• Caribbean 2300

    A tough, practical, spacious fishing rig with that touch of class


    – This new product from International Marine in Victoria has people-power written all over it.
    Why build a 2300 when you have the Reef Runner 21 and the Caribbean 2400, both very popular boats.

    Simple. You demanded it.

    As a result of customer feedback passed on direct to the guys at Head Office at Scoresby in Melbourne, plus through Caribbean agencies such as Perth’s Mansfield Marine, the designers got to work to come up with a blue-ocean fishing rig that was towable with no restrictions, as long as you have a good sized 4WD. Vehicles such as the LandCruiser, Nissan Patrol and the twin-cab utilities are very capable of handling this rig which comes in at under 3,000kg.

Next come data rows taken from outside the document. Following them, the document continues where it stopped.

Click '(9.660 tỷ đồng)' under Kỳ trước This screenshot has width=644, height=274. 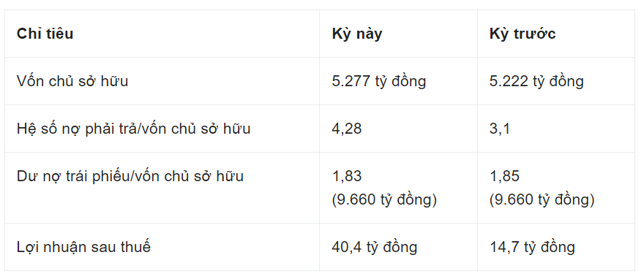[542, 199]
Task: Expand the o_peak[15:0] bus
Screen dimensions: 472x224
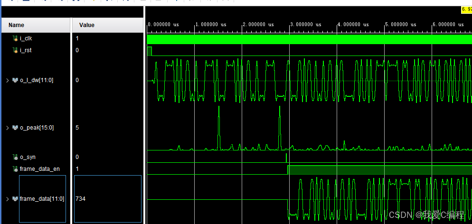Action: [x=7, y=127]
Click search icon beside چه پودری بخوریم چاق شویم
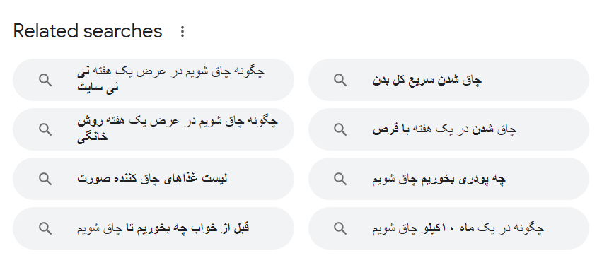The height and width of the screenshot is (270, 614). pos(340,179)
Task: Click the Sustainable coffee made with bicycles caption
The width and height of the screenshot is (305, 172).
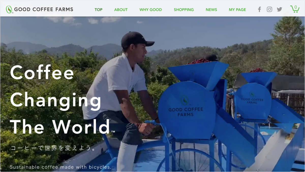Action: pyautogui.click(x=60, y=167)
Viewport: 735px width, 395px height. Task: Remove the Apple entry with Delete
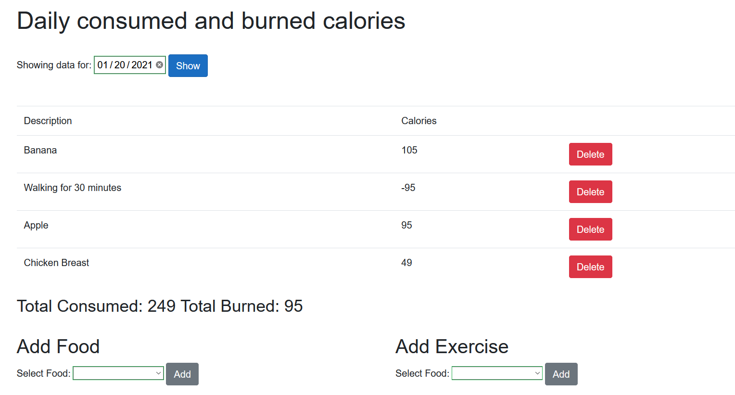tap(590, 229)
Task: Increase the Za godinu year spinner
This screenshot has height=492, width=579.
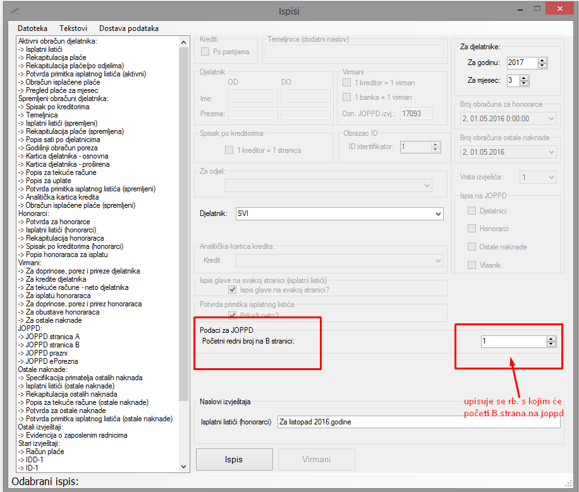Action: point(542,60)
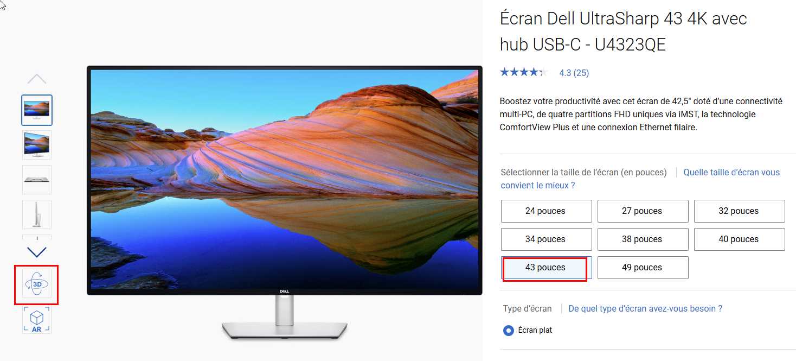
Task: Show more thumbnails with down chevron
Action: point(37,252)
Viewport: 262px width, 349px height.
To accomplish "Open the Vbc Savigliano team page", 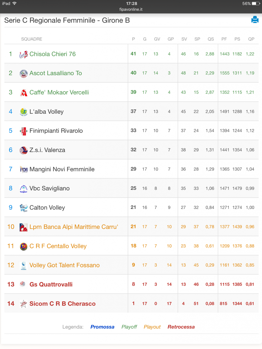I will click(50, 188).
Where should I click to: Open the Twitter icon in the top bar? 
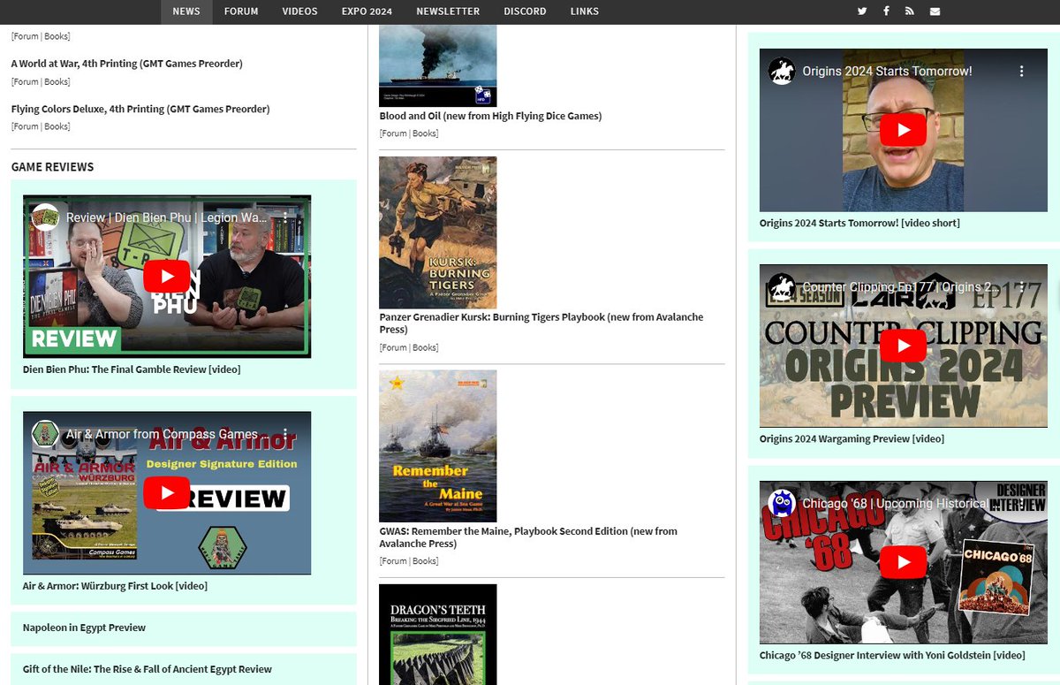862,11
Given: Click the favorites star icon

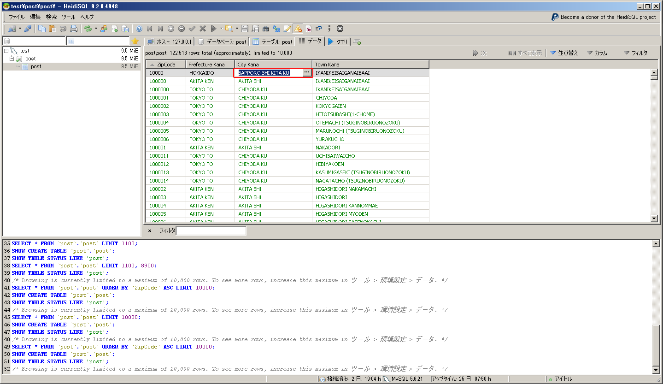Looking at the screenshot, I should pyautogui.click(x=135, y=41).
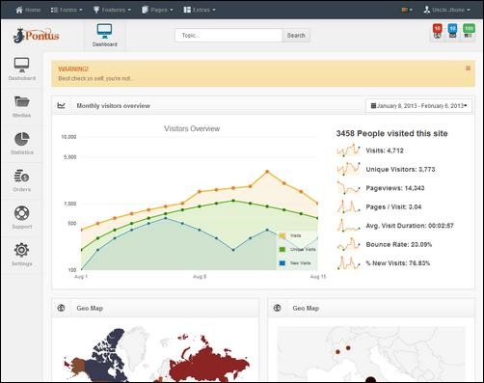
Task: Open the Uncle Jhone user menu
Action: tap(446, 10)
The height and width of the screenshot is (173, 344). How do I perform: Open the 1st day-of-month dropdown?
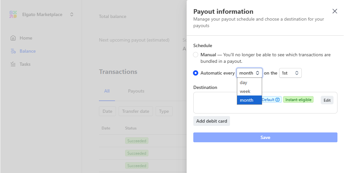290,73
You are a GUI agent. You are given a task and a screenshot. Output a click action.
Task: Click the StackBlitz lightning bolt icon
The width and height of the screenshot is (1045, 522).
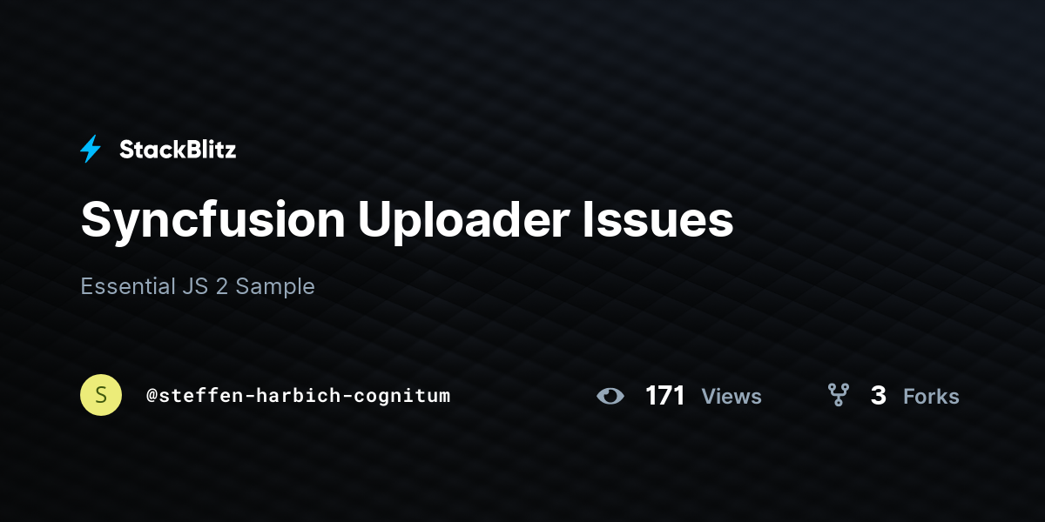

    The Reef Runner has proven to be a great workhorse and the 2400 was a great hit when it was unveiled at boat shows around the country some years ago. However, the 2.69m beam on the 24 meant you had travel restrictions, plus you need a substantial vehicle to move it, not to mention the on-road fuel expenses to get to point B.

    The Caribbean 2300 has an overall length of just over seven metres and a beam of 2.5m which translates to a rig which is spacious, has plenty of storage room and, on its aluminium tandem-axle trailer, can go anywhere.

    Engine choice is yours and the transom has been left uncluttered giving you the option of a single or twin motor mount for those who want to head well offshore in remote areas and are seeking that extra ‘insurance’. Of course you’ve got the extra costs associated with a twin rig set up, but with today’s high-tech and reliable engines, I would think most people would be happy with one motor.

    The review vessel made its public debut at last month’s Mandurah Boat Show in Western Australia and it went on show without an engine, having arrived in the State not long before the event. The fact the aft section was left bare just highlighted the amount of room available if you want duel engines. Complete with its “Aussie Debut” sign, the Caribbean 2300 was a great hit, attracting a lot of interest during the three-day event.

    Brothers Travis and Coby Mansfield run the family business out of the Hillarys Boat Harbour in Perth’s northern suburbs and they have been busy with inquiries since the show, both from current Reef Runner and 2400 owners and those people considering an upgrade.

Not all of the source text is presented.